DAYTON, Ohio (WDTN) — The National Museum of the U.S. Air Force reopened Wednesday for the first time in three months with new protocols in place.
The museum closed in March due to the coronavirus pandemic.
Signs are posted throughout the museum to remind guests of the safety procedures in place. Guests will come through a new entrance located to the right of the traditional entrance.
“I’m expecting it’s mostly going to be regional visitors,” says David Tillotson, the director of the National Museum of the U.S. Air Force.
Wednesday, guests came from all over the country.

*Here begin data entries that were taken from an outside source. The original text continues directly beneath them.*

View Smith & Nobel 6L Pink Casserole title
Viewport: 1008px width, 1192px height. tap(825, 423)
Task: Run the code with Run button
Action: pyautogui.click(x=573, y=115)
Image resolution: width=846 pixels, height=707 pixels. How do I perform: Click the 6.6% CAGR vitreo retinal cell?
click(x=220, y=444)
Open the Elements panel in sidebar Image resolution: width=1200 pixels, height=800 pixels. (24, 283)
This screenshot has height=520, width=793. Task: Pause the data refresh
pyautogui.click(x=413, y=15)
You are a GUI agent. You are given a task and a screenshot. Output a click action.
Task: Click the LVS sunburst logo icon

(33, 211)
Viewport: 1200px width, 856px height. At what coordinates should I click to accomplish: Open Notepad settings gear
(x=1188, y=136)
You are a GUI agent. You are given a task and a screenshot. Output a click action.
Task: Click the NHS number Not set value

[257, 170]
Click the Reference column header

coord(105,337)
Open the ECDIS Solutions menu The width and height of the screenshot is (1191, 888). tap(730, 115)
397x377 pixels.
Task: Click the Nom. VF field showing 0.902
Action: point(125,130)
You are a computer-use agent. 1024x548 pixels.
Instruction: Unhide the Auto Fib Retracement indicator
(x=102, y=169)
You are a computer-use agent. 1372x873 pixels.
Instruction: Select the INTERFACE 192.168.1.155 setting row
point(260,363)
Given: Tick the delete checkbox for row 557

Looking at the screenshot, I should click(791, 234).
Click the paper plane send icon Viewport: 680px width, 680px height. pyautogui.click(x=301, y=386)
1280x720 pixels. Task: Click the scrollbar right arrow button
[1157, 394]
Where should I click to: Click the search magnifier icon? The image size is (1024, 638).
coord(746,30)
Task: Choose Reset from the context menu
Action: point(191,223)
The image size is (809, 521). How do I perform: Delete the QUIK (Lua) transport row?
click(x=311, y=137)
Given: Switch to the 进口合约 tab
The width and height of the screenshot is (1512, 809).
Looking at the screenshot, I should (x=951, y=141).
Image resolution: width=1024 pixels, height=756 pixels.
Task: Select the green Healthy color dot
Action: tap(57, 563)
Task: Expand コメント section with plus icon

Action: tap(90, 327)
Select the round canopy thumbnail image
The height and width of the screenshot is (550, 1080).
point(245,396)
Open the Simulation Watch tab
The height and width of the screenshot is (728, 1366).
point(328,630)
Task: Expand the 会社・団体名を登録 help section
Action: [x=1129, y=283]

The Vitous family was visiting from New York.
“I came here two years ago with my dad who’s a veteran,” says Jim Vitous, who was at the museum with his wife and two children.
“It was a place I always wanted to visit. I was former Air Force, and I love air planes,” says Richard Bissonnette, in town from Maine.
The steady stream of visitors were ready to follow new guidelines.
“It’s nice and big and open so we can social distance,” says Ashley Jacobs who drove from Loveland with her husband, John, and daughter, Ella.
“Even though we’re planning on a 25% capacity monitoring — for us, that’s 5,000 people,” says Tillotson. “Candidly, I’d be really excited if I had 5,000 people here in a day.”
Hand sanitizer is placed throughout the galleries, and masks required for all guests age 3 and older.
“Kind of an essential thing in our current time, but we’re looking forward to staying open,” Tillotson says of the mask requirement.
Tony Bates of Franklin and his grandson Hunter Cantrell were one of the first two people through the door.
“I’m fascinated by history,” states Cantrell. “Mostly the WWII part because that would be where my great grandfather was fighting.”
For some, it was their first time visiting.
“This is her first time ever. She’s you know. and all she does is talk about airplanes,” says John Jacobs.
“I want to see all kinds of planes and stuff,” says Willow Vitous.
While guided tours are not currently offered and some exhibits remain closed, most are just happy to walk off some pent up energy.
“I’m glad they opened it, and if these are the hoops we got to jump through, that’s fine,” says Bates.
For those who don’t feel comfortable venturing out just yet or for those who don’t want to wear a mask, the museum is offering virtual options.
The museum is open 9 a.m. to 5 p.m. seven days a week.